Multipath optical thermometry realized in CaSc2O4: Yb3+/Er3+ with high sensitivity and superior resolution

Design and fabrication of contactless optical thermometer with rapid and accurate performance has become a research hotspot in recent years. Herein, CaSc₂O₄: Yb³⁺/Er³⁺ is employed as the intermediary for temperature sensing under the excitation of 980 nm, which is proven to afford an ultra-sensitive and high-resolution optical thermometry in multiple ways based on the fluorescence intensity ratio (FIR) technology.

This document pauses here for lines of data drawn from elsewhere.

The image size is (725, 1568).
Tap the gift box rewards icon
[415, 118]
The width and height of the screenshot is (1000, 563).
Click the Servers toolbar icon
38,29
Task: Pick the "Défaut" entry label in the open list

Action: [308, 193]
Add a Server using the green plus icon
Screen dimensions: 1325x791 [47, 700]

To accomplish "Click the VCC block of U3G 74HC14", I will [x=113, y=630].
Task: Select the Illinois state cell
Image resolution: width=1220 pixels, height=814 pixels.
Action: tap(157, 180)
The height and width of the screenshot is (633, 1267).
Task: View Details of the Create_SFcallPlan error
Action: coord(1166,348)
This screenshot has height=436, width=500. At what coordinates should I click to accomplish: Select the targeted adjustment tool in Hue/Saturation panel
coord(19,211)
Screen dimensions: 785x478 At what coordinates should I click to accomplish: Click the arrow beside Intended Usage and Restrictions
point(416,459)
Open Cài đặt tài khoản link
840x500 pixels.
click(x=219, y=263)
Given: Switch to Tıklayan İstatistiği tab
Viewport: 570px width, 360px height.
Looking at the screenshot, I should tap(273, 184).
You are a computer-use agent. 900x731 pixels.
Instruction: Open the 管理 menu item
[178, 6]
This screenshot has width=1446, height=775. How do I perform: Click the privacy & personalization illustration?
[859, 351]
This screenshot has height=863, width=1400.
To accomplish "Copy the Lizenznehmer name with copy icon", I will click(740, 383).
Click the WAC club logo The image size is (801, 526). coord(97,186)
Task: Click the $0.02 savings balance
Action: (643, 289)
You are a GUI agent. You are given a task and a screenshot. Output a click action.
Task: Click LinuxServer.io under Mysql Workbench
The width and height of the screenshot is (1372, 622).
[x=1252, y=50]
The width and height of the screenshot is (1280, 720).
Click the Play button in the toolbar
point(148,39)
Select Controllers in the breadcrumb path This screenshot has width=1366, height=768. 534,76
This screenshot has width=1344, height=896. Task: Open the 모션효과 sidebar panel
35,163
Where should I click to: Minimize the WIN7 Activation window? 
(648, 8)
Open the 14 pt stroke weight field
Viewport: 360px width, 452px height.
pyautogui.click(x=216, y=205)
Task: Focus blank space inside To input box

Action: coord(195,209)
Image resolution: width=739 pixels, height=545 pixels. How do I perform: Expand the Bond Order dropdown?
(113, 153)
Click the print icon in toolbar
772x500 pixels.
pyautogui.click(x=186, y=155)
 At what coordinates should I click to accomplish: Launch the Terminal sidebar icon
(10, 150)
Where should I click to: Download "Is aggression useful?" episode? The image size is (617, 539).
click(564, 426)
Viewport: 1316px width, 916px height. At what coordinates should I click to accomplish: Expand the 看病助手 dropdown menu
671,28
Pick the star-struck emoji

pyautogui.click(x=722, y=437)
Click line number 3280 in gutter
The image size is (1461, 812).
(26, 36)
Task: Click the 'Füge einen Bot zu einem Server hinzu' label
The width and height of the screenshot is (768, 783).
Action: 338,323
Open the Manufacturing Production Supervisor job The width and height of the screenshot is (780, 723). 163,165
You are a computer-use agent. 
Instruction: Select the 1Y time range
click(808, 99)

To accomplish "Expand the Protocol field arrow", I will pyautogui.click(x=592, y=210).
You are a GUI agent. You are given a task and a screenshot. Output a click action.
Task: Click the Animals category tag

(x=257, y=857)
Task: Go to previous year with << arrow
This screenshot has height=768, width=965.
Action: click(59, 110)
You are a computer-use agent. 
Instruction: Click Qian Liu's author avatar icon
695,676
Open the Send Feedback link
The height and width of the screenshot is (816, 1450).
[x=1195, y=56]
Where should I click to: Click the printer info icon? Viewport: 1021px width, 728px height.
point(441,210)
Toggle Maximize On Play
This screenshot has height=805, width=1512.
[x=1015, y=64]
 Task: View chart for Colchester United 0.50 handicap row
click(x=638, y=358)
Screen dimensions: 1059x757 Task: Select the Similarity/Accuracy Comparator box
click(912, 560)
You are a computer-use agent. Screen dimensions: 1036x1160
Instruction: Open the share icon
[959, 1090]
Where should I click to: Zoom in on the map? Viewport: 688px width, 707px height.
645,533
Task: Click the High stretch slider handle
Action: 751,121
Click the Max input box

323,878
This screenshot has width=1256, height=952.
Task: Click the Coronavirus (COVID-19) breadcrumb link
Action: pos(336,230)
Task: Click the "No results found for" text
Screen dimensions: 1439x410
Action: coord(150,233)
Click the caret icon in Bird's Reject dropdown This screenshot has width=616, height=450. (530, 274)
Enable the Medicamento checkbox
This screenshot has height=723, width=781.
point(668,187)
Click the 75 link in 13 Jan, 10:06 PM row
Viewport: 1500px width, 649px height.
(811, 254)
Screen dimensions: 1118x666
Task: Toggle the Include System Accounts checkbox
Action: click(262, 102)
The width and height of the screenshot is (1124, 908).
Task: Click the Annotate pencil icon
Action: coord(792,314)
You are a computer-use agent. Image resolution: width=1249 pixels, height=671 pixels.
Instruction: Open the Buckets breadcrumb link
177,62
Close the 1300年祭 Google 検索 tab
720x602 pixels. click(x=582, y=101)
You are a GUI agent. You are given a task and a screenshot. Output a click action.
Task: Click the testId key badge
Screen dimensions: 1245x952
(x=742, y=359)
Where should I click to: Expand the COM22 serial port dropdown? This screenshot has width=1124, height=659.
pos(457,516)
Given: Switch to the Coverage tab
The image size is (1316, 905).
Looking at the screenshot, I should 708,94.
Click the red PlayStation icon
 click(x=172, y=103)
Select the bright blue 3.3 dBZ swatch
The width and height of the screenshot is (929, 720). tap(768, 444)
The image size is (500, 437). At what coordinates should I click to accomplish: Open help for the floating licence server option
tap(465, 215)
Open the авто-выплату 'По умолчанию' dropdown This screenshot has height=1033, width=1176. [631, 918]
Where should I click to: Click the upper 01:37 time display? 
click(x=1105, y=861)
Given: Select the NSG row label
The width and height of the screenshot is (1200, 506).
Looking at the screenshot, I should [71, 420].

The optimal thermal sensing behaviors are realized by the FIR of Er³⁺:²H_11/2 → ⁴I_15/2 to ⁴S_3/2 → ⁴I_15/2 transition, which has a relative sensitivity of 1184/T² and a minimal resolution of 0.03 K along with a maximal absolute error of 0.96 K. Besides that, the FIR between the thermally coupled Stark sublevels of Er³⁺:⁴F_9/2 manifold (FIR_R) as well as that of Er³⁺: ⁴I_13/2 manifold (FIR_N) can also provide excellent optical thermometry. The relative sensitivity of FIR_R-based and FIR_N-based optical thermometers are calculated to be 402/T² and 366/T², respectively, with a same minimal resolution of 0.09 K, which possess the potential to be used for biomedicine due to the inherent advantage of their operating wavelengths located in the biological window. The results demonstrate that CaSc₂O₄: Yb³⁺/Er³⁺ is a promising candidate for temperature sensing with multipath, high sensitivity, and superior resolution.